What to work on: Copy everything in the listing from the line that contains "1224x980 pixels. How" down to the line that contains "Looking at the screenshot, I should 756,210.", both of those lines included, without changing a word. Leave the pictures out.

[Records from a pointing dataset]
^^^^^^^^

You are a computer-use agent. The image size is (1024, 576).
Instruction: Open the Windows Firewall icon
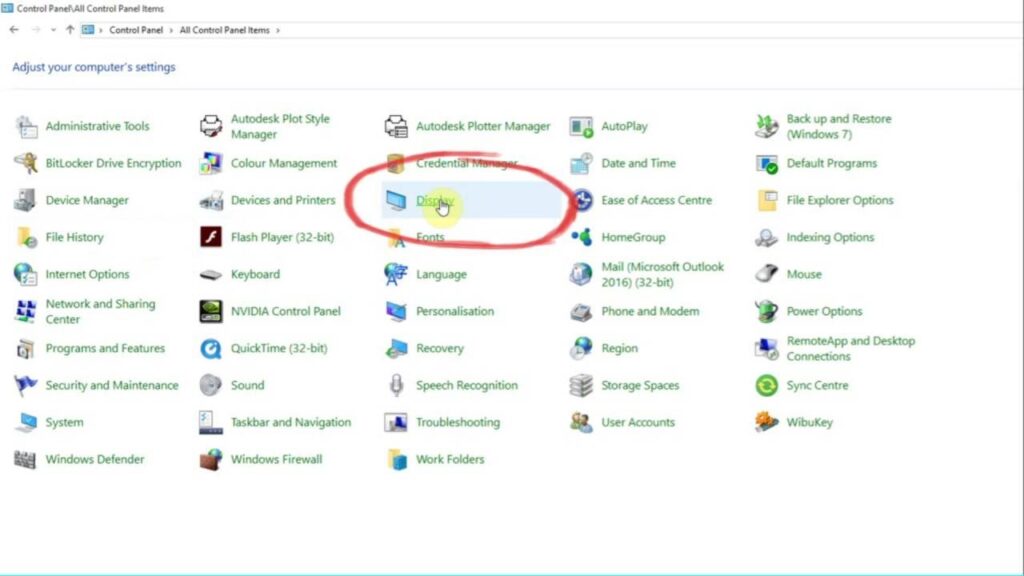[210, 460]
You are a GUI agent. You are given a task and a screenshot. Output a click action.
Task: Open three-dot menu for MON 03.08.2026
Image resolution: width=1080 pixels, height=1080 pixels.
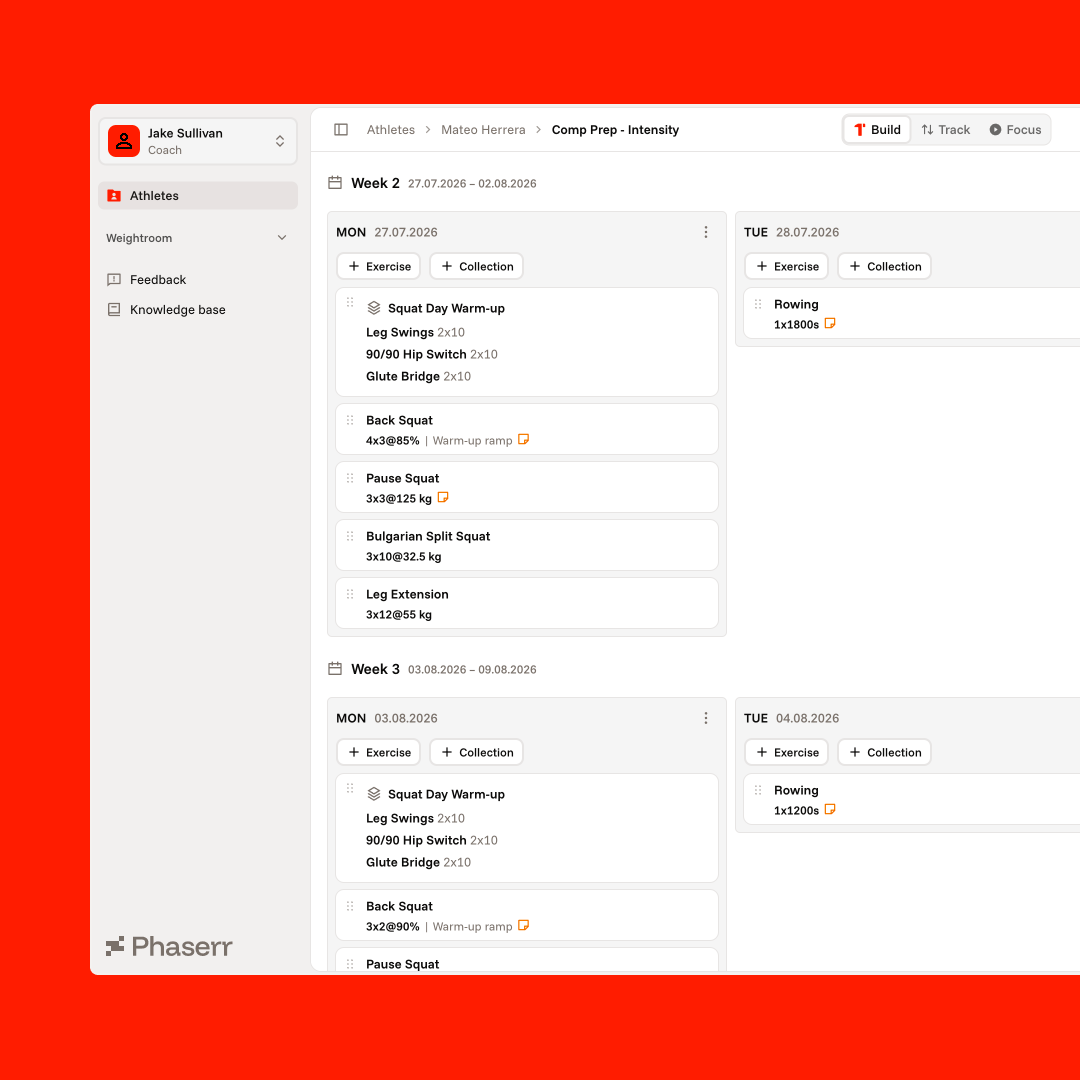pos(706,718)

^^^^^^^^

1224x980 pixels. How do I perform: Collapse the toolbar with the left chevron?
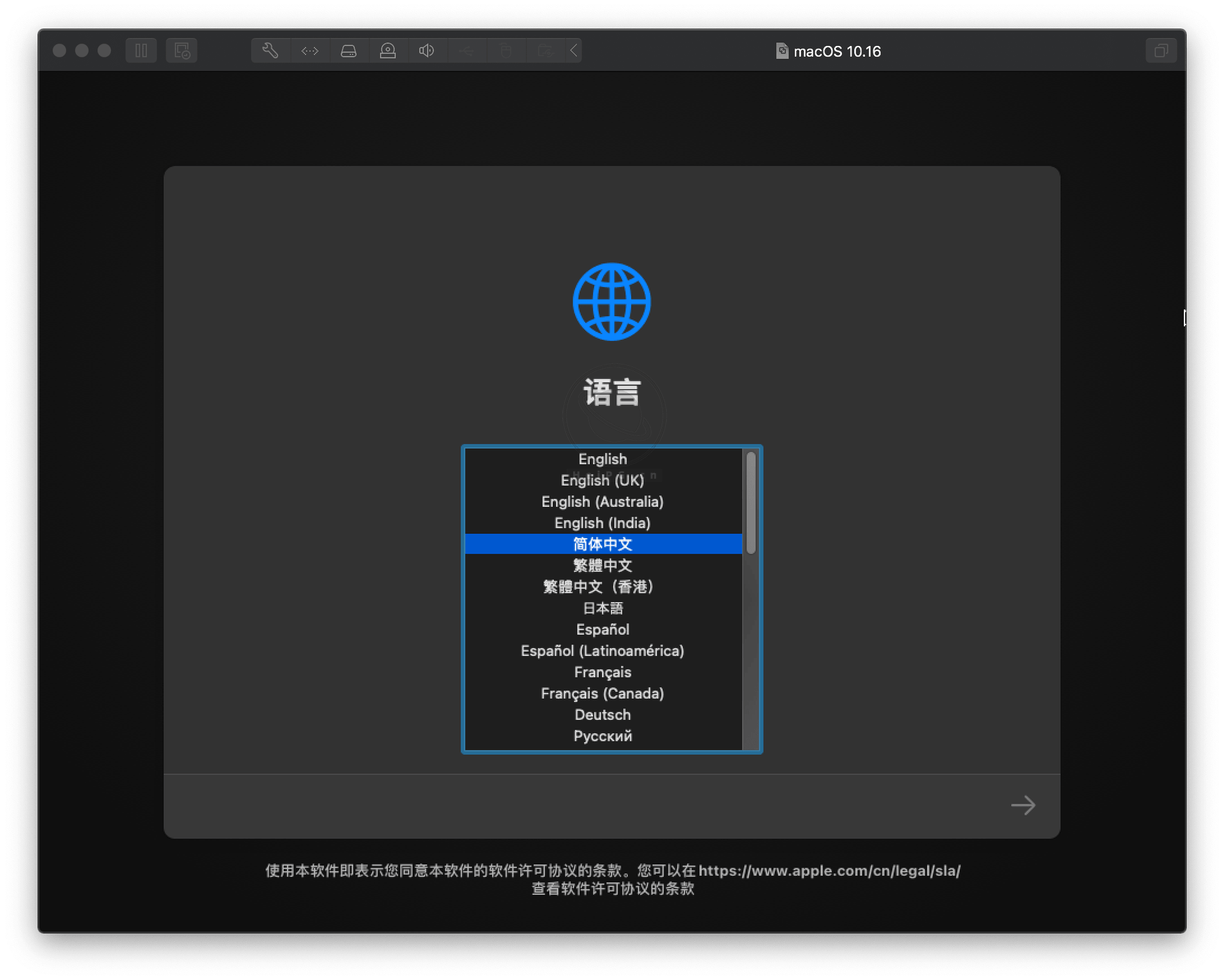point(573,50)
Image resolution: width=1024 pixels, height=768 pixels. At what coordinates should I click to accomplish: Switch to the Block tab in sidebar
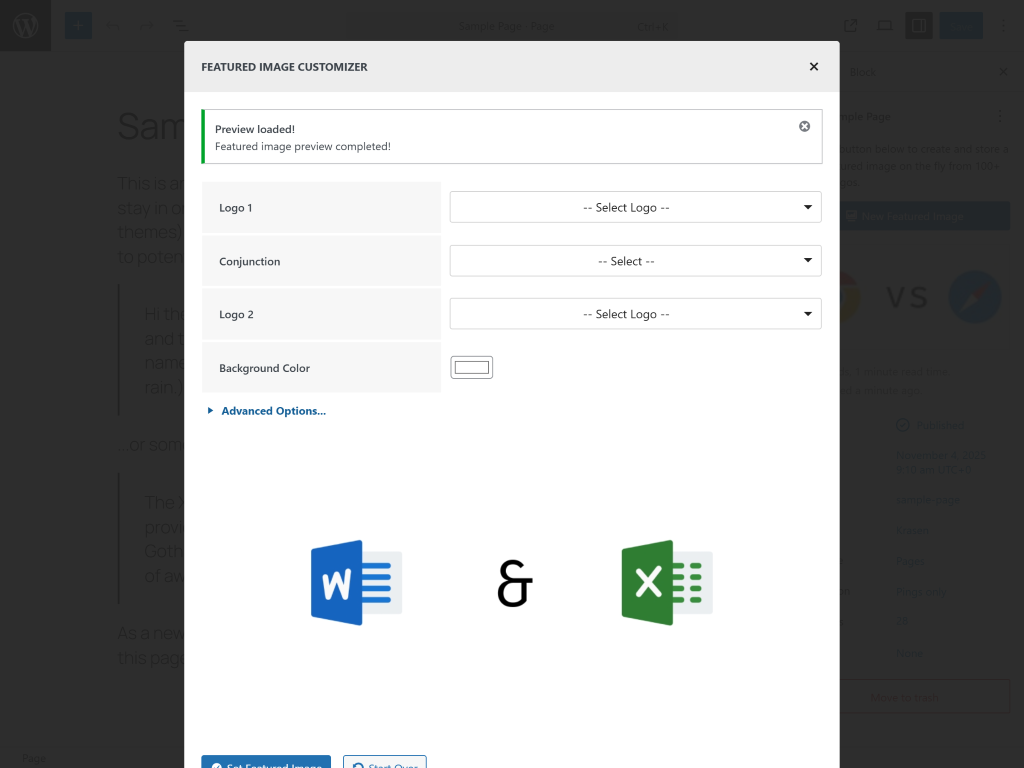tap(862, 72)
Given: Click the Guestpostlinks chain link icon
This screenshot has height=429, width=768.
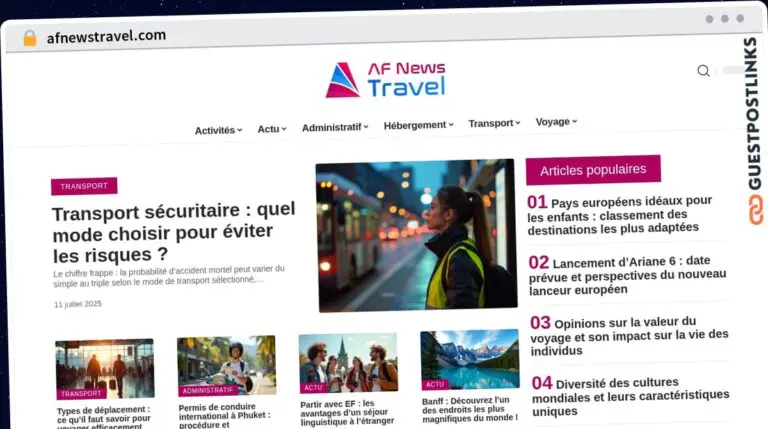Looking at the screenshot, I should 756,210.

^^^^^^^^

The result:
1224x980 pixels. How do I perform: Collapse the toolbar with the left chevron?
point(573,50)
Image resolution: width=1024 pixels, height=768 pixels. At what coordinates should I click to accomplish: Switch to the Block tab in sidebar
tap(862, 72)
Given: Click the Guestpostlinks chain link icon
This screenshot has height=429, width=768.
Looking at the screenshot, I should 756,210.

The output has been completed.